■ WORK TO BE COMPLETED:
Search the records below for the string "click", and report each line that contains it.
::::
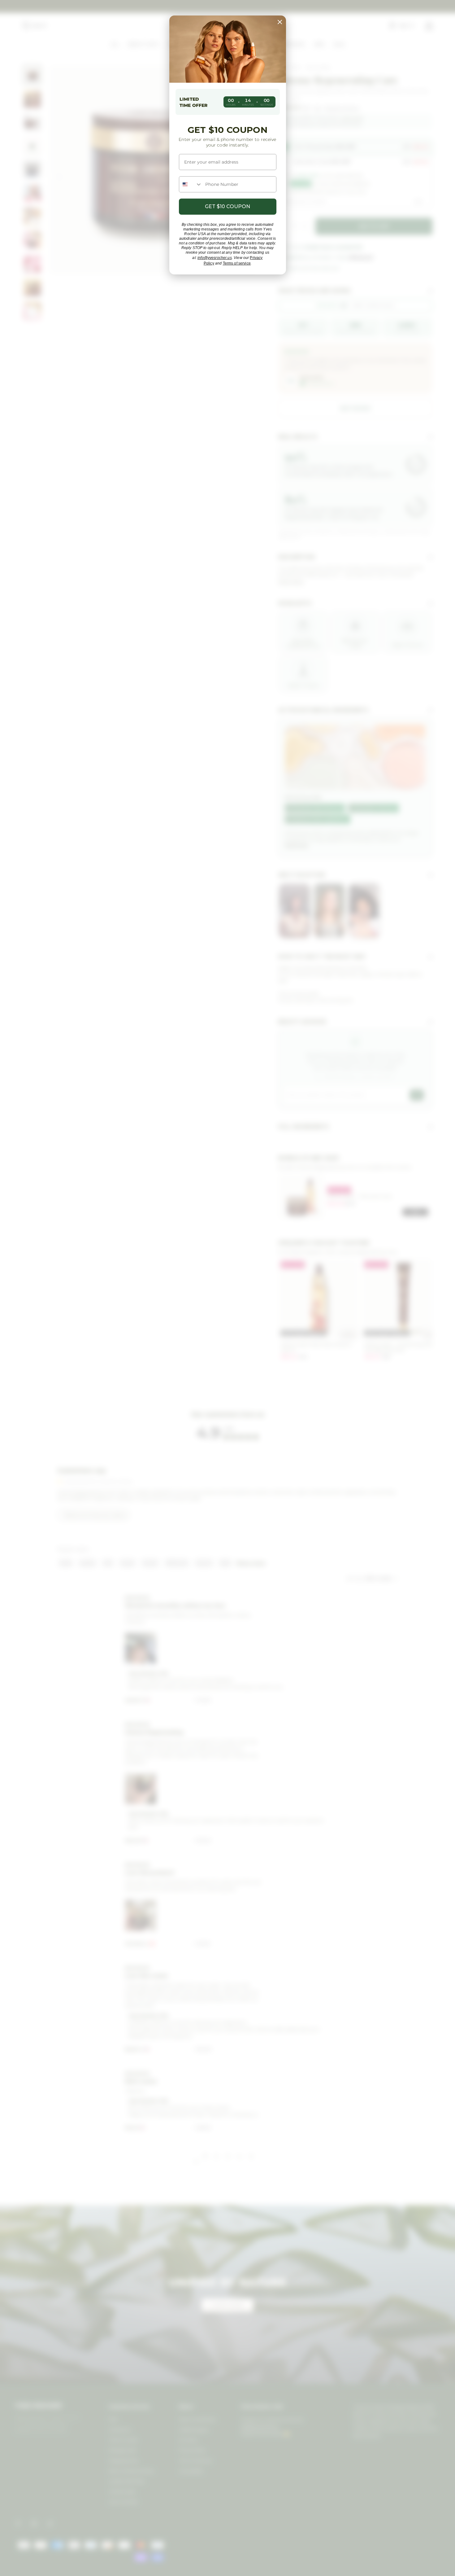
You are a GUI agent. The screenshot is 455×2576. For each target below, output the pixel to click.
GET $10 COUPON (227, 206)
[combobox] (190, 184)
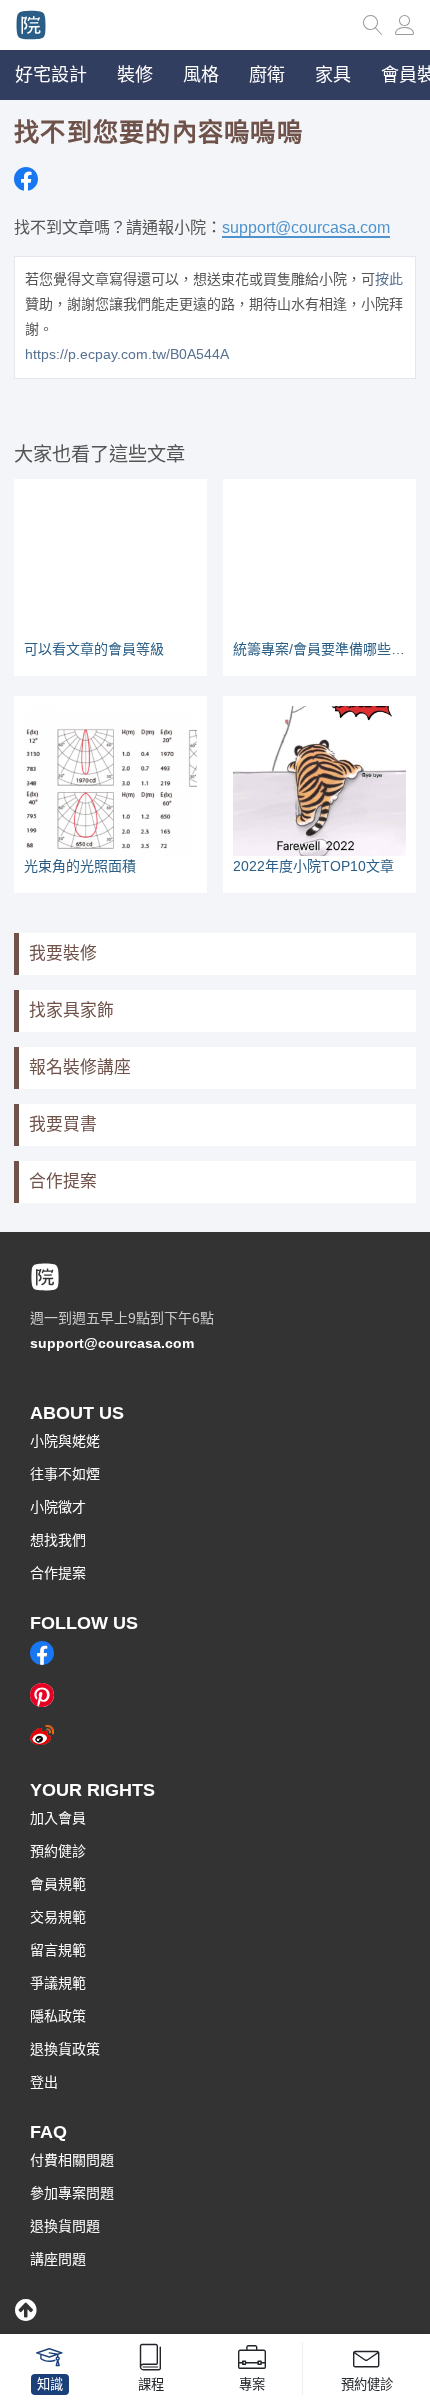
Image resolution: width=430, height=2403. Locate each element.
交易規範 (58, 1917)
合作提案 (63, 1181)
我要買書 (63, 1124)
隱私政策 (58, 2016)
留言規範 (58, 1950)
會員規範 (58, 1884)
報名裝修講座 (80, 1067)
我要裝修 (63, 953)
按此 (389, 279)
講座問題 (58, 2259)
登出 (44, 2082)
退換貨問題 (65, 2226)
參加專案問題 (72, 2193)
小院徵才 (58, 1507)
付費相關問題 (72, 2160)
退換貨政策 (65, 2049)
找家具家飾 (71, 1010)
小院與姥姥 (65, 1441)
::::
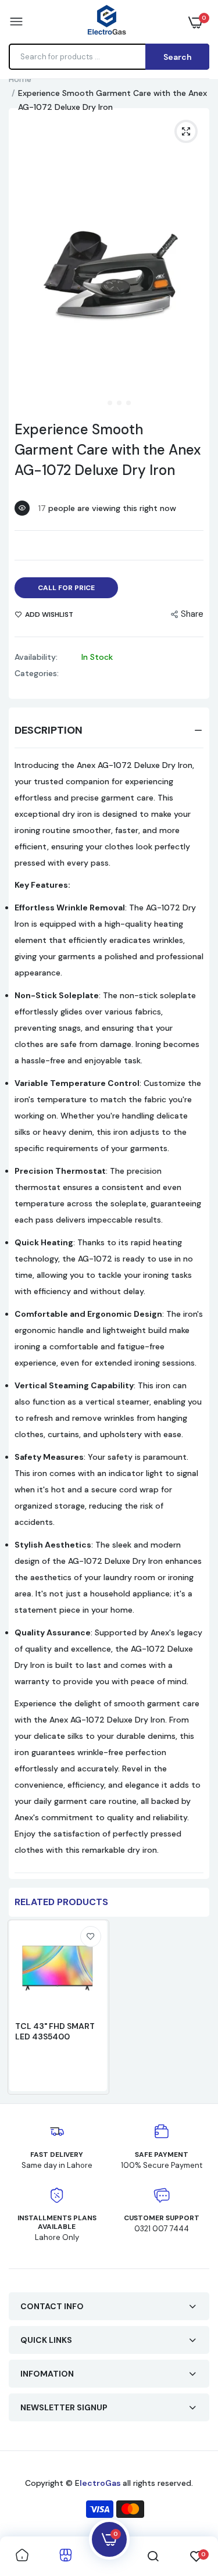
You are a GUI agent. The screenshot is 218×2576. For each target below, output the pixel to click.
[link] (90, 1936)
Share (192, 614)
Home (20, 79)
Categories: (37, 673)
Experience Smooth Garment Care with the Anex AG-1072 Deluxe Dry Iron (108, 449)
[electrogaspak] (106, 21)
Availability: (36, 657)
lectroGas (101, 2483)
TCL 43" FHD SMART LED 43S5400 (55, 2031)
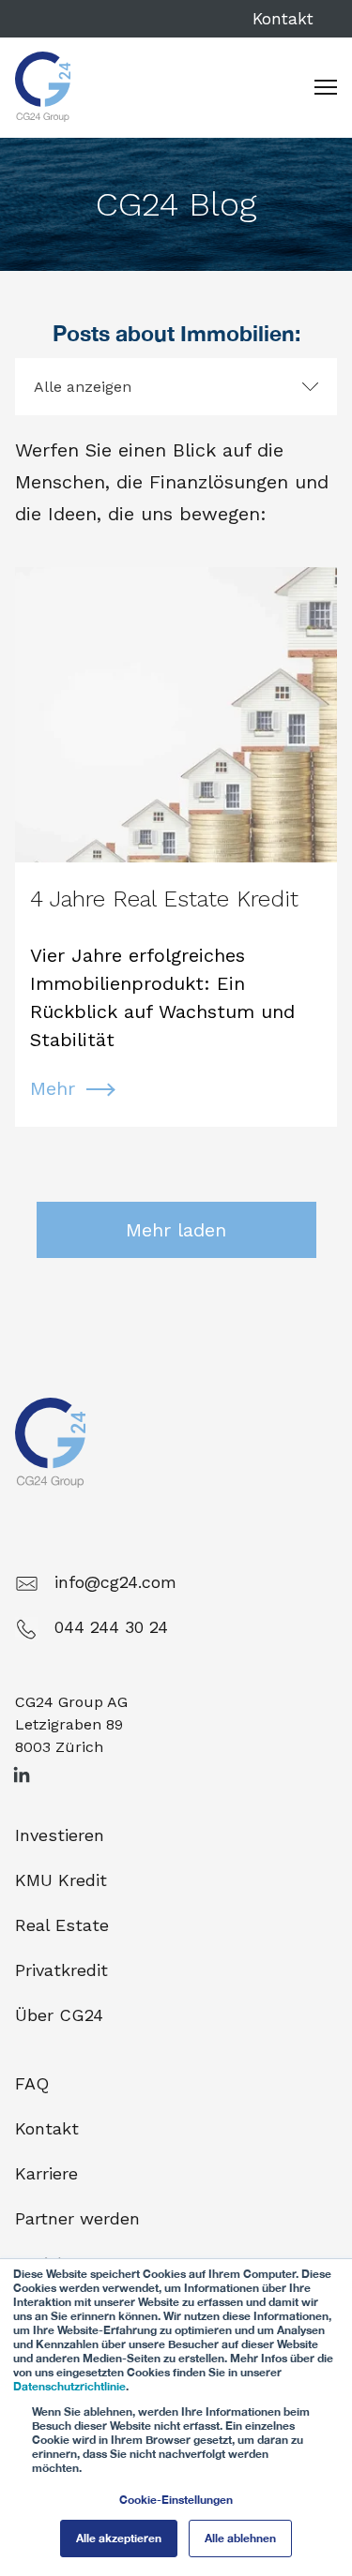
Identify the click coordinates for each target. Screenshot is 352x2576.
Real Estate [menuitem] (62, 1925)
::::
■ FINISHED EXERCISE:
You are a GUI agent. The screenshot is 455×2576. For each target below, output the pixel to click.
You are a GUI agent. The screenshot is 218×2576. For each target below, output the pixel to click.
Identify the click coordinates for each target. Screenshot is 352x2576.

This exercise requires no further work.